## Start PROVIDED PASSAGE

Version 0.3 (accepted)

· Sep 18, 2018 · Academic Editor

Accept

Thank you for your diligence in addressing the concerns of the reviewers. I am satisfied with the revised manuscript, and I am happy to accept it for publication in PeerJ.

The decision of whether or not to publish the peer reviews alongside the paper is entirely yours, and will not affect how your paper is handled going forward. However, I encourage you to do so, for several reasons: (1) For this series of papers in particular, the reviewers invested considerable time and effort in providing constructive criticism. Making the reviews public allows the reviewers to receive more credit for their efforts. (2) The exchange of ideas between you and the reviewers is a valuable part of the scientific process and I'd hate to see it lost. (3) Finally, making the reviews public would contribute to the emerging culture of fairness and transparency in editing and peer review.

# PeerJ Staff Note - this decision was reviewed and approved by Laura Wilson, a PeerJ Section Editor covering this Section #

Version 0.2

· Aug 24, 2018 · Academic Editor

Minor Revisions

Congratulations, both reviewers found the manuscript much improved. There are just a handful of suggestions to deal with before the manuscript will be acceptable for publication. It will not require any further external reviews at this point.

In particular, please pay attention to Reviewer 3's suggestions for improving the clarity of the figures. They don't seem too onerous and I think they will improve the readability (and hence cite-ability) of the published paper.

Reviewer 1 ·

Basic reporting

No comment

Experimental design

No comment

Validity of the findings

No comment

Additional comments

I'd like to thank the authors for their considered and detailed response to my concerns. I do understand that the work presented comprised part of the lead author's PhD, and I am sympathetic to their limited ability to re-run analyses. I do think this research is a novel development and has a lot of promise for palaeo biomechanics.

## End PROVIDED PASSAGE
## Start EXTRACTED ENTRIES

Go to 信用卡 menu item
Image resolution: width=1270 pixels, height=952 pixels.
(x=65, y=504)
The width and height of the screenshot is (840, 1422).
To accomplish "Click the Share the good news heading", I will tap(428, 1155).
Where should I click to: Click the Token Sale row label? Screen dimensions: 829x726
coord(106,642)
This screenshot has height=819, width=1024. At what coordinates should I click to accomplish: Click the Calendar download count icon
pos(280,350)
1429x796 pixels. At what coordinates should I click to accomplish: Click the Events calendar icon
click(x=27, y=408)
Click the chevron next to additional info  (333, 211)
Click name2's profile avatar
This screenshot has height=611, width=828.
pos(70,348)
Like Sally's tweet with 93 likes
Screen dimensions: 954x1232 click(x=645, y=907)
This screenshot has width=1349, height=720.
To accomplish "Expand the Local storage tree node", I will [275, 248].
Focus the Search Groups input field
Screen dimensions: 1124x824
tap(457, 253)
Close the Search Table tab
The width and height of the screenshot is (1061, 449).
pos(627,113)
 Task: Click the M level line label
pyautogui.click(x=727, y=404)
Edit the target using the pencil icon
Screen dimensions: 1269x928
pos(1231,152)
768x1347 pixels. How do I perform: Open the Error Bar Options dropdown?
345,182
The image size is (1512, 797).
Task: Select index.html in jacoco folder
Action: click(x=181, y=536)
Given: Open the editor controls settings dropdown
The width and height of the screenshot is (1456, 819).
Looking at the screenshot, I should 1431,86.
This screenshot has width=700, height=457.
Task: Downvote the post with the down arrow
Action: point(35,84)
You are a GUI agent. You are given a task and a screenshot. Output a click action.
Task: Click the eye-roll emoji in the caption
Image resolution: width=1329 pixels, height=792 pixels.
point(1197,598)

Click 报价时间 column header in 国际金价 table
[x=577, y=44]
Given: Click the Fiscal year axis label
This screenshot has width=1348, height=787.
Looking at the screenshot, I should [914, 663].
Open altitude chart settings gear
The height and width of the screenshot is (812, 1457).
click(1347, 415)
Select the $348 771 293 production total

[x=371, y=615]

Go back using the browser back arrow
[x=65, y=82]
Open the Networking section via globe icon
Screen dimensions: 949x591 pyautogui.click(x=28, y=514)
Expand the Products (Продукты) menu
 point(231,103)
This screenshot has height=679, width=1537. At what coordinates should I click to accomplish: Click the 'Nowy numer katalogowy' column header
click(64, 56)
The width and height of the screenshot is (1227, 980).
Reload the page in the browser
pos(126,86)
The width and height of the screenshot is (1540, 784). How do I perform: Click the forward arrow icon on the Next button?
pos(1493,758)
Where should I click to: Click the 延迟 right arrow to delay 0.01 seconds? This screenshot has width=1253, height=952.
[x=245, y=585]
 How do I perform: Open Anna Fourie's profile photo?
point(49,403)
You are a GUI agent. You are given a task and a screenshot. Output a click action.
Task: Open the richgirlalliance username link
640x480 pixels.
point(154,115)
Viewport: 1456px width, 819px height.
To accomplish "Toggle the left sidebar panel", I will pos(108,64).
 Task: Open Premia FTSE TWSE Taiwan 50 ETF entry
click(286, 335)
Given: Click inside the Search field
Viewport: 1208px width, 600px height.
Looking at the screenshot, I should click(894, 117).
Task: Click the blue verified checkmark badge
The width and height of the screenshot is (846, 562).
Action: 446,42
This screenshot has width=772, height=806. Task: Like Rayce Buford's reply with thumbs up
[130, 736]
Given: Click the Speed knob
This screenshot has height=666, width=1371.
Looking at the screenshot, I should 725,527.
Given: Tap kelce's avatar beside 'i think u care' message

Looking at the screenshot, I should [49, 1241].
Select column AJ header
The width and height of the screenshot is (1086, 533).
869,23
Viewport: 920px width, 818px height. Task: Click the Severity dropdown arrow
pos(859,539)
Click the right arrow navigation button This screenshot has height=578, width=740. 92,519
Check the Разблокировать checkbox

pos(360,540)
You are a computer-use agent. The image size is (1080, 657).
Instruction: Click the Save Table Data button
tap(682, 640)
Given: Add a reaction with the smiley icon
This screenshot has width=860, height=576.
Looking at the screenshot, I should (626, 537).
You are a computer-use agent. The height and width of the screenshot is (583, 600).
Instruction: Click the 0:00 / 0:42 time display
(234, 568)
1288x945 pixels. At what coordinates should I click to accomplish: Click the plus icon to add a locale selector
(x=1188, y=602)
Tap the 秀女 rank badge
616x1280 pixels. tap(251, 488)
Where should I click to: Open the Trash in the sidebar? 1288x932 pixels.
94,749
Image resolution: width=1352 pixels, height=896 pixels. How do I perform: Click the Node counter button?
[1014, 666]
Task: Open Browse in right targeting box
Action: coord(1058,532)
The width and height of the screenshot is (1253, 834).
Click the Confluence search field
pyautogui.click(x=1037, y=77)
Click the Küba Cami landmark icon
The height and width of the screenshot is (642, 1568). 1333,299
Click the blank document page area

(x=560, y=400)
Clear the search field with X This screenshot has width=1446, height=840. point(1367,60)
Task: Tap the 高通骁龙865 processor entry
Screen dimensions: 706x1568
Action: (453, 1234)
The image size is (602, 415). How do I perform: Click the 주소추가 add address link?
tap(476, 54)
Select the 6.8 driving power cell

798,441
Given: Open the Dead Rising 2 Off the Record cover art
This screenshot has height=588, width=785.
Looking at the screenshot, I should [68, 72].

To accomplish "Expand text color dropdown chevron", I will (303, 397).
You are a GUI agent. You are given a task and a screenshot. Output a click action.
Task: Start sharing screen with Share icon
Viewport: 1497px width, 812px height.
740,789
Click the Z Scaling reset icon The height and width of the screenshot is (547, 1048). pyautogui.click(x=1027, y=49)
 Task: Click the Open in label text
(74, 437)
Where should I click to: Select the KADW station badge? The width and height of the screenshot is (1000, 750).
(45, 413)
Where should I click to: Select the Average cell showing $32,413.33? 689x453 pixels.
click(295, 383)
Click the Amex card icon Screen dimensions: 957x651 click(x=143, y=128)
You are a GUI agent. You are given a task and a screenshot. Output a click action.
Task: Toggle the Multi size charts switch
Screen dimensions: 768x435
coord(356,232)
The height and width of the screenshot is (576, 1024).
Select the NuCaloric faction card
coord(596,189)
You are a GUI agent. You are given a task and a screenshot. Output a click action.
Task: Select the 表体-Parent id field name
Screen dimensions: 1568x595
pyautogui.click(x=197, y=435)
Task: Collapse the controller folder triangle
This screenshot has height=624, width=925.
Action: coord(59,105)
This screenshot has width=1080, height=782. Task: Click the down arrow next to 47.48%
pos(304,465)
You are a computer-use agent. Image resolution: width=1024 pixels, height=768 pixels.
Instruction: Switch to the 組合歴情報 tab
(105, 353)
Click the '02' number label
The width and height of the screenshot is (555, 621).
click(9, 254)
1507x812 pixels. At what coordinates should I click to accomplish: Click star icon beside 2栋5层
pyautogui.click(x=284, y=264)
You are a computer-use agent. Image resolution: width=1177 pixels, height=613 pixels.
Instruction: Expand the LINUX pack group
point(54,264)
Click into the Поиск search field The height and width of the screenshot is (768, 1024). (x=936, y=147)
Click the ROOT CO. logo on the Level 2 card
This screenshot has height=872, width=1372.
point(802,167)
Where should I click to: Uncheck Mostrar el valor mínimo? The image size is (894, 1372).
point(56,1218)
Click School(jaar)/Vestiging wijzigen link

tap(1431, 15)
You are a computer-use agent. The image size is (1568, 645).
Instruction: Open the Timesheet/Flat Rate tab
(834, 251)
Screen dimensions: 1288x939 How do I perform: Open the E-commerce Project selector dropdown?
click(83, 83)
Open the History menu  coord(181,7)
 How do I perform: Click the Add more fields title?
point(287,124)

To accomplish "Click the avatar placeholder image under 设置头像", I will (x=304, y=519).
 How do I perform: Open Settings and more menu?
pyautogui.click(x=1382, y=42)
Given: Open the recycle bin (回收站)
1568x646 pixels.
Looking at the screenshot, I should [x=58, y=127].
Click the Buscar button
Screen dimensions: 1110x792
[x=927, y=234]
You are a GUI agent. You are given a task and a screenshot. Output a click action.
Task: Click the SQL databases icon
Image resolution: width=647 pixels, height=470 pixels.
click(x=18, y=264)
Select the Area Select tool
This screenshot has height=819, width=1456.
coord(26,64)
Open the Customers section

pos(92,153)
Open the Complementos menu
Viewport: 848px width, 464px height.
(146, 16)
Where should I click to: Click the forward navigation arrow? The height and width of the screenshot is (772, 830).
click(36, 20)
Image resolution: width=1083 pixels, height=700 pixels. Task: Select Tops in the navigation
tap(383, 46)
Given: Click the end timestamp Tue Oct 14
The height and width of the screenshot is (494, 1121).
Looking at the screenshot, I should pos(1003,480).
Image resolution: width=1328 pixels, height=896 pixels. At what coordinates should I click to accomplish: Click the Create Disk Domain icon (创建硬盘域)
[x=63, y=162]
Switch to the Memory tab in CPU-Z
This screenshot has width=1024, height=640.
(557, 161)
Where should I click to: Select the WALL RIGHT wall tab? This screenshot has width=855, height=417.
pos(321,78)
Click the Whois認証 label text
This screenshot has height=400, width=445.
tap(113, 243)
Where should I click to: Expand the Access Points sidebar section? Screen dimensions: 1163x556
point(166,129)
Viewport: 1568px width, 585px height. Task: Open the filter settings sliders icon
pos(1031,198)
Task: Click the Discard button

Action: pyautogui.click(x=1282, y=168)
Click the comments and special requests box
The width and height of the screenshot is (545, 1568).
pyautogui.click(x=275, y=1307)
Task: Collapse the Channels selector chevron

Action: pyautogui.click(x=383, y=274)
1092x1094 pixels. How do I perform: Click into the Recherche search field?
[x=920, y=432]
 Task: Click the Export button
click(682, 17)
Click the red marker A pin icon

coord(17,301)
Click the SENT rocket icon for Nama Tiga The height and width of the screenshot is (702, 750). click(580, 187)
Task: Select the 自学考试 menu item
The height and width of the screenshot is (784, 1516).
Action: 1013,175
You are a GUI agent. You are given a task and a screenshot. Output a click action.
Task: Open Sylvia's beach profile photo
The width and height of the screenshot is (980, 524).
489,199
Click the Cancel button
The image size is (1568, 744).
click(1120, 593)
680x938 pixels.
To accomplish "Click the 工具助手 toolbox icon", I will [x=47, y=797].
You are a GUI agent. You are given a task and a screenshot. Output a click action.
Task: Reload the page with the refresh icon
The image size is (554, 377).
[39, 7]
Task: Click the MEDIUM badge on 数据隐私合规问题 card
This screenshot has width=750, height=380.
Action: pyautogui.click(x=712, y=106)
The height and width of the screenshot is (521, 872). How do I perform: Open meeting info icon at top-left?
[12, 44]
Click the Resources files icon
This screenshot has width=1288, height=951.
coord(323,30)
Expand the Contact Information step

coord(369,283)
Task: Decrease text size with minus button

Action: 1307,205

## End EXTRACTED ENTRIES

STATED TASK A: List the section headings that appear under Reviewer 1 in the review history above.
STATED TASK B: Please translate this sentence from the review history into Spanish: "It will not require any further external reviews at this point."

TASK SOLUTION A:
Basic reporting
Experimental design
Validity of the findings
Additional comments

TASK SOLUTION B: No requerirá más revisiones externas en este momento.